Try it: Reproduce the following passage on the integration conflicts after the company's early acquisitions word for word, in its entirety.

Two of the company’s early acquisitions drove hard consequences that forced Grossman’s team to adhere to this principle.
“It was fascinating to watch,” he says. “When we acquired a company, the nature of our accounting department was to hit the ground running. Their culture is all about getting things done. Project planning was not a strength at the time, and they just began doing what they needed to do to integrate the company. On the other hand, our technology department was all about project planning and mapping out a process on how to properly integrate the companies. The sense of urgency between both departments was not aligned, and the fact that the departments were acting independently from each other didn’t help the absolute need for collaboration.”
As a result, communication was not effective and eventually broke down. Expectations were not managed properly, and internal conflict ensued, Grossman says.
“As the CEO, I was forced to step in and become the referee around it, which I wasn’t anticipating would be part of my job responsibilities in an integration,” he says. “Over the course of time, we started to develop habits to influence departments to start working together and to look at themselves as part of a larger team.”

Supplied entries:

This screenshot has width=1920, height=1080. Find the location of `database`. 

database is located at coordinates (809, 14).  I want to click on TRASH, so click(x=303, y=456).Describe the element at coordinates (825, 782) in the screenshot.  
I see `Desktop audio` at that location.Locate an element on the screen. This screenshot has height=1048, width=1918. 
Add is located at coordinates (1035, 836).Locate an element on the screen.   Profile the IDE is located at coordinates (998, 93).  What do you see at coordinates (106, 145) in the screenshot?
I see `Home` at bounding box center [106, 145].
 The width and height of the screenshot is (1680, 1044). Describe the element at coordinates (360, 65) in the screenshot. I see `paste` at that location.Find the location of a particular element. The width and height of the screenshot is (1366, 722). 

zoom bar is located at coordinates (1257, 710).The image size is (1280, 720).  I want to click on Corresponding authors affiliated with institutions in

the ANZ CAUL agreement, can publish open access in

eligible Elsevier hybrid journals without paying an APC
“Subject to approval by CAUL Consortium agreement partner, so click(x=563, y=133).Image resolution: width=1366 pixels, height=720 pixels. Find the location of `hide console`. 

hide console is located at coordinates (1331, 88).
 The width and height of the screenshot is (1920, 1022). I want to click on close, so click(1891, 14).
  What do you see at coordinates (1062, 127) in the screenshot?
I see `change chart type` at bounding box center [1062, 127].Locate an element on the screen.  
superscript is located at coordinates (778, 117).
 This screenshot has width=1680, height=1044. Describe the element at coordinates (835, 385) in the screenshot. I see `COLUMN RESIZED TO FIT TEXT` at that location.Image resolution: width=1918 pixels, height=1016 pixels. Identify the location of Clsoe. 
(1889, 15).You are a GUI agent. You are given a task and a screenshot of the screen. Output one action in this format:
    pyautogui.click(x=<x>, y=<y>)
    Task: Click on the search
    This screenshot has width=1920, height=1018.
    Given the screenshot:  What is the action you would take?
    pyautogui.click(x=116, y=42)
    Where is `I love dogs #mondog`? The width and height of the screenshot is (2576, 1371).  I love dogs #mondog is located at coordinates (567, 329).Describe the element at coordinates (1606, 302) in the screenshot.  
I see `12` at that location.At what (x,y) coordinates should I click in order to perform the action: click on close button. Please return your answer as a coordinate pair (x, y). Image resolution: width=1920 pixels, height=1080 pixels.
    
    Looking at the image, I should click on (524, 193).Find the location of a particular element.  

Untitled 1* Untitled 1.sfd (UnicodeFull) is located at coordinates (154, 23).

Task result:
Two of the company’s early acquisitions drove hard consequences that forced Grossman’s team to adhere to this principle.
“It was fascinating to watch,” he says. “When we acquired a company, the nature of our accounting department was to hit the ground running. Their culture is all about getting things done. Project planning was not a strength at the time, and they just began doing what they needed to do to integrate the company. On the other hand, our technology department was all about project planning and mapping out a process on how to properly integrate the companies. The sense of urgency between both departments was not aligned, and the fact that the departments were acting independently from each other didn’t help the absolute need for collaboration.”
As a result, communication was not effective and eventually broke down. Expectations were not managed properly, and internal conflict ensued, Grossman says.
“As the CEO, I was forced to step in and become the referee around it, which I wasn’t anticipating would be part of my job responsibilities in an integration,” he says. “Over the course of time, we started to develop habits to influence departments to start working together and to look at themselves as part of a larger team.”